**TASK INSTRUCTIONS:**
Below are entries; print them exactly from the first line through the one containing "Given: Click the red Edit button in Path".
********************
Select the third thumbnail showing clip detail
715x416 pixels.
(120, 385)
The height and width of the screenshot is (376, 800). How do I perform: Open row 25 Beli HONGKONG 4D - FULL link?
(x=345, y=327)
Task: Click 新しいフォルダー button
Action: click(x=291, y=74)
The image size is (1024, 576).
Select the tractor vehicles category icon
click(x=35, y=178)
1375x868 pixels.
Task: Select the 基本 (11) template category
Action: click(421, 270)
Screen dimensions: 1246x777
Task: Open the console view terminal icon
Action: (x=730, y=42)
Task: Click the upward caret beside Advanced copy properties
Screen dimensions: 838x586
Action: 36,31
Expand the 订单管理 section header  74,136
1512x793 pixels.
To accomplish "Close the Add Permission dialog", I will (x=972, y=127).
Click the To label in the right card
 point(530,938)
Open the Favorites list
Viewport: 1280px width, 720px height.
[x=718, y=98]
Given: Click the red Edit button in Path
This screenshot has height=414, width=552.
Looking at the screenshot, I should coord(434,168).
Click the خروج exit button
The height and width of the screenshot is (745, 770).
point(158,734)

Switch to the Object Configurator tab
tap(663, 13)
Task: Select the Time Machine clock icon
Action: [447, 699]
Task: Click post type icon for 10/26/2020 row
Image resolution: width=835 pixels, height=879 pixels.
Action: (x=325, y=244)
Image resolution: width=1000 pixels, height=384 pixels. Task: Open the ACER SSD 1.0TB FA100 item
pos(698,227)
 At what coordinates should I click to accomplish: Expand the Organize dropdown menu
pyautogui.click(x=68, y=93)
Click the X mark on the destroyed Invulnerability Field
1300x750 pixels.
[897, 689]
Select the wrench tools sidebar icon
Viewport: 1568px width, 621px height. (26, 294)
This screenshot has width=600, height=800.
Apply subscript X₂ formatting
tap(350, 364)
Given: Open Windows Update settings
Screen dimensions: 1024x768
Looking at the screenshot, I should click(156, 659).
********************
**EXERCISE RESULT:**
Select the third thumbnail showing clip detail
715x416 pixels.
(120, 385)
The height and width of the screenshot is (376, 800). How do I perform: Open row 25 Beli HONGKONG 4D - FULL link?
(x=345, y=327)
Task: Click 新しいフォルダー button
Action: click(x=291, y=74)
The image size is (1024, 576).
Select the tractor vehicles category icon
click(x=35, y=178)
1375x868 pixels.
Task: Select the 基本 (11) template category
Action: click(421, 270)
Screen dimensions: 1246x777
Task: Open the console view terminal icon
Action: (x=730, y=42)
Task: Click the upward caret beside Advanced copy properties
Screen dimensions: 838x586
Action: 36,31
Expand the 订单管理 section header  74,136
1512x793 pixels.
To accomplish "Close the Add Permission dialog", I will (x=972, y=127).
Click the To label in the right card
 point(530,938)
Open the Favorites list
Viewport: 1280px width, 720px height.
[x=718, y=98]
Given: Click the red Edit button in Path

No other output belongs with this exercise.